First up, Amazon Alexa or Echo can now work with smart lights from Lightify, Leviton and Philips Hue. Amazon added this support feature for Wink controlled products in July and the extension to Lightify and Leviton going other compatible devices and hubs from Belkin, WeMo and much more.

Another big update of this device is an early look at the third-party Echo skills that are new in the market.  StubHub, Crystal Ball and Math Puzzles are the first three you can now check out. After enabling the skills in the Amazon Alexa app, you will now be able to ask questions like ‘Alexa, what is happening in Seattle this weekend, ask StubHub’, to stay updated with the nearby events.

Amazon Alex also provides a number of built in capabilities and skills.

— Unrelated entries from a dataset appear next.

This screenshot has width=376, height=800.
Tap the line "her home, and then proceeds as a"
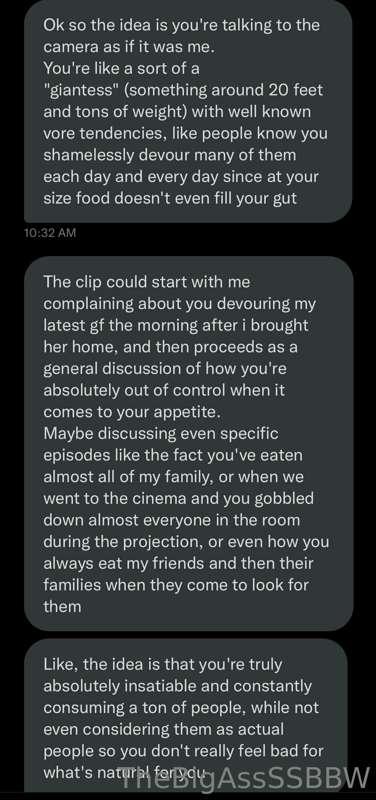pyautogui.click(x=170, y=347)
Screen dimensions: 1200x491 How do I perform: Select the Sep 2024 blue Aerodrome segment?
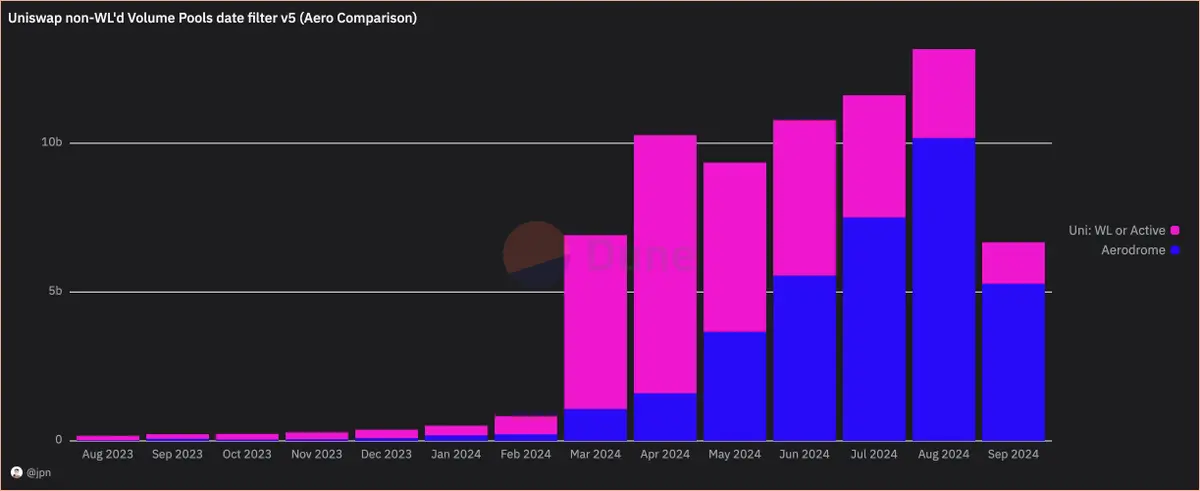[1013, 362]
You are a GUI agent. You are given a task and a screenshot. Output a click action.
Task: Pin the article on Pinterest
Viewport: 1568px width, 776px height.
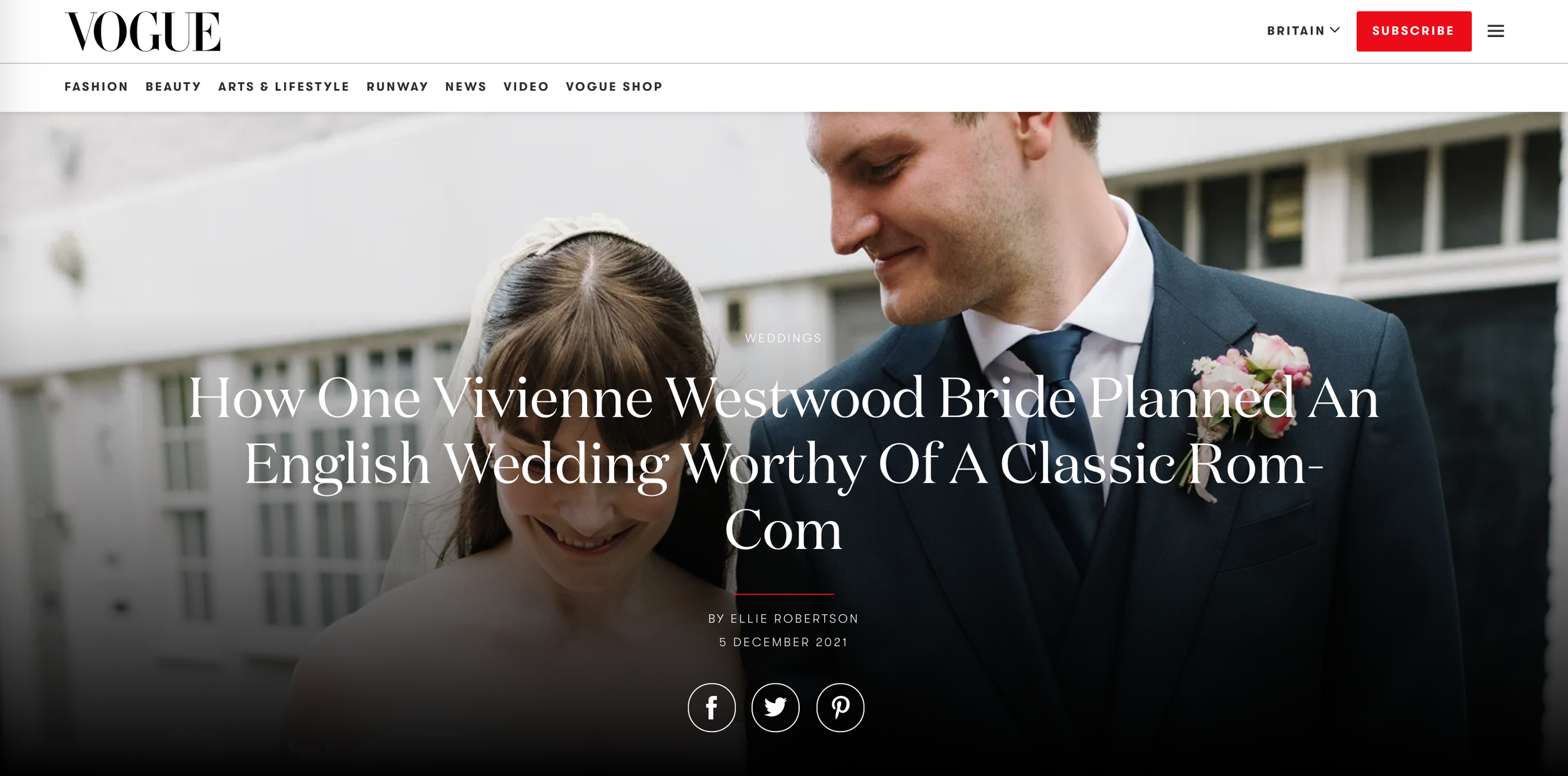(x=840, y=707)
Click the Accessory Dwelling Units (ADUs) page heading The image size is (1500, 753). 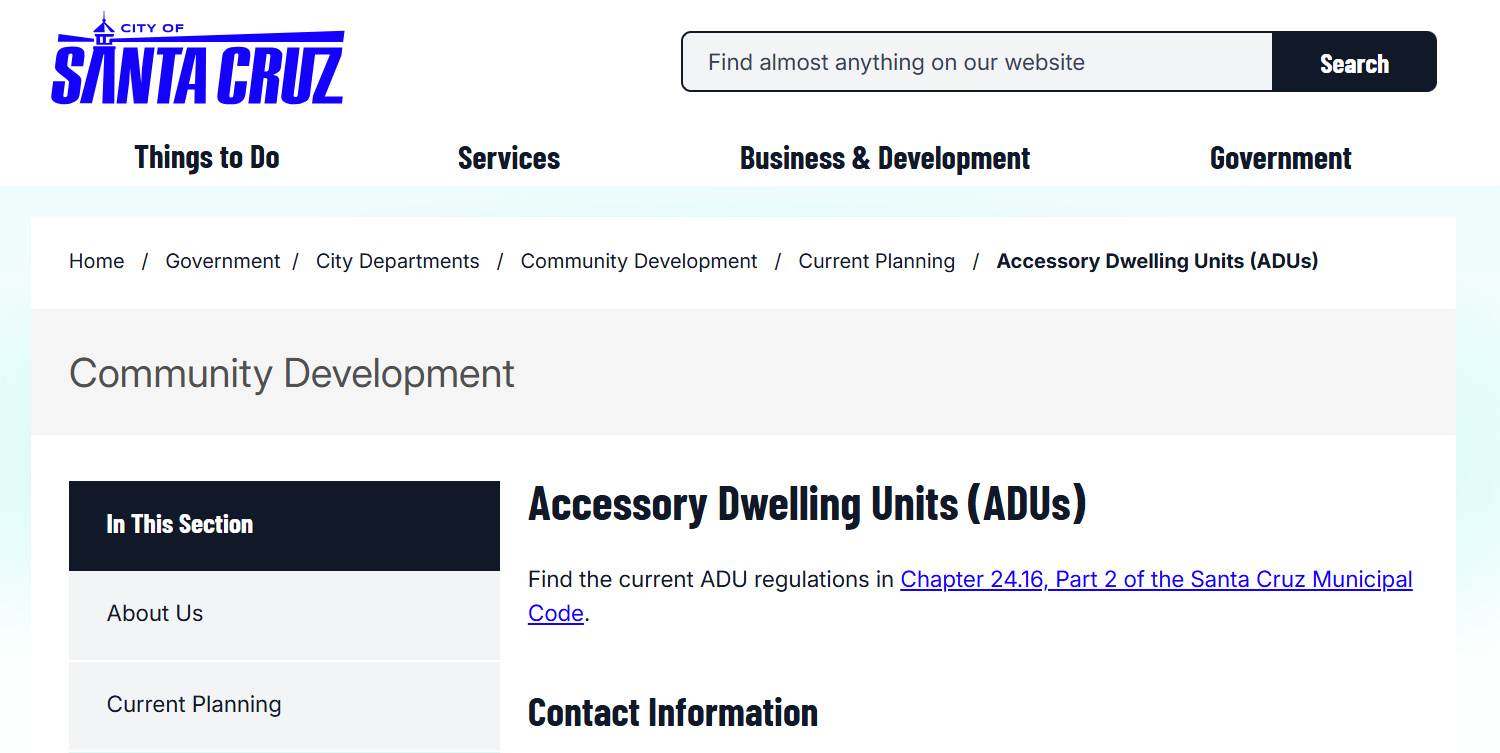[807, 503]
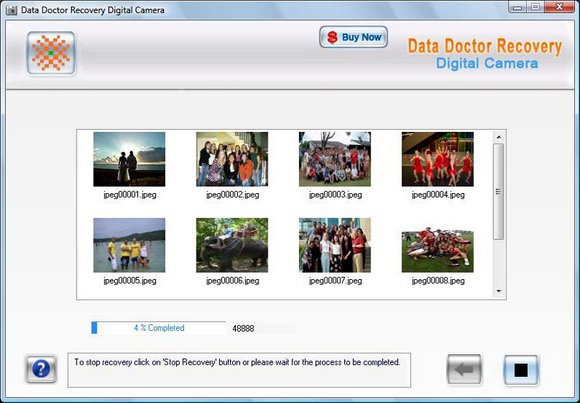Select the jpeg00007.jpeg thumbnail
The width and height of the screenshot is (580, 403).
[335, 245]
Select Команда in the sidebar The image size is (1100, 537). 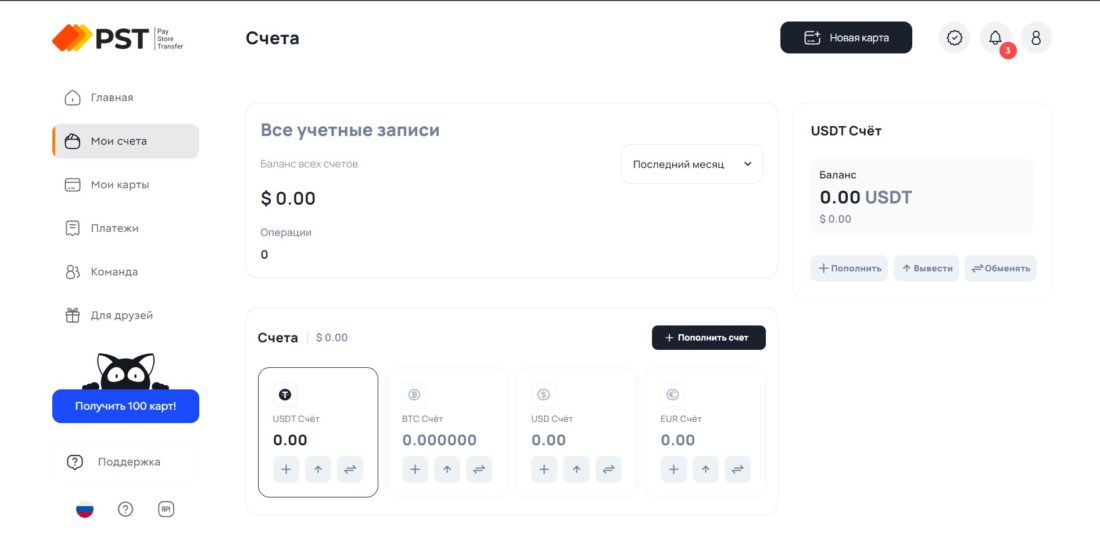(x=114, y=272)
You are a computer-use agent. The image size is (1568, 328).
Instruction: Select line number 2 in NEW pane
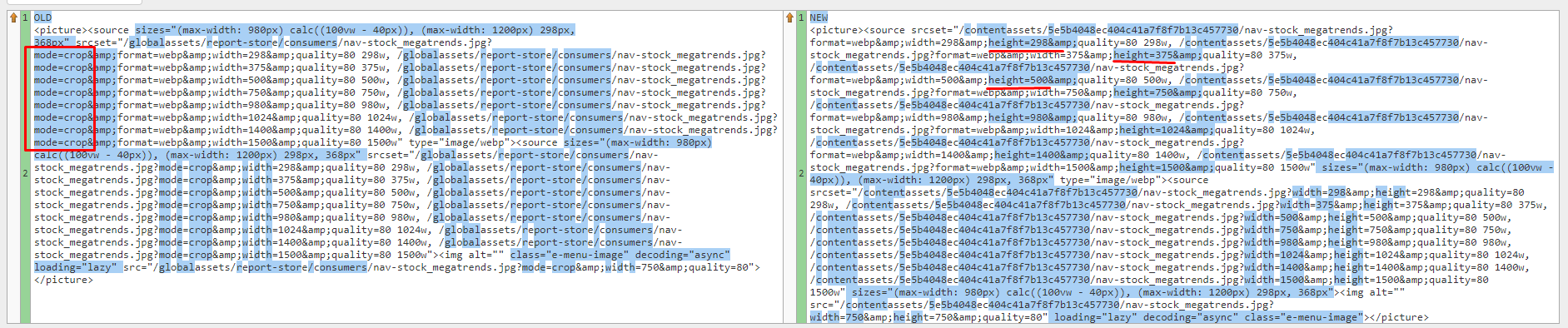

Some examples of Echo skills device is its ability to play music from multiple different providers, providing weather forecast information, answering general knowledge questions, setting a timer or an alarm, query Wikipedia and much more. The Amazon Echo kills kit lets you add new skills and capabilities to the device. In this way, customers can now access new abilities by asking Alexa different questions or by making requests.

When building and designing a skill using the Echo skills kit, you are defining intents that a user invokes with his or her voice. You can make use of Alexa cloud feature that accepts user interactions in the form of requests and then acts upon them.  Remember, you do not have do any handling yourself, the Alexa cloud service will also take care of the language and parsing issues.

It is very easy to get started and compatible with the Alexa skills kit, the reviewing the materials in the below mentioned order:

  • Start by going through the ‘Getting Started Guide’, which will guide you how to interact with Alexa skill.
  • Go through the AWS Lambda Documentations.
  • For best practices with the voice use interface review the Voice design handbook feature.
  • To know more about the syntax and style of the requests that will be sent to your device, check out the Alexa Skills Interface Reference.
  • For a sample code, review the reference skills.
  • Tests you new skill with Amazon Echo.
  • Make a free account and register you skill with the developer portal.

To pull all these new features off, Amazon is investing around $100 million to support the manufacturers, developing and start ups of all types who are creating innovative and unique experiences designed around the human voice by the Alexa Fund.  Whether it is about creating new capabilities of Alexa using the Alexa skill kit or building devices that use the voice f Alexa, or something entirely different, if someone has a visionary idea, Alexa Fund can help them out.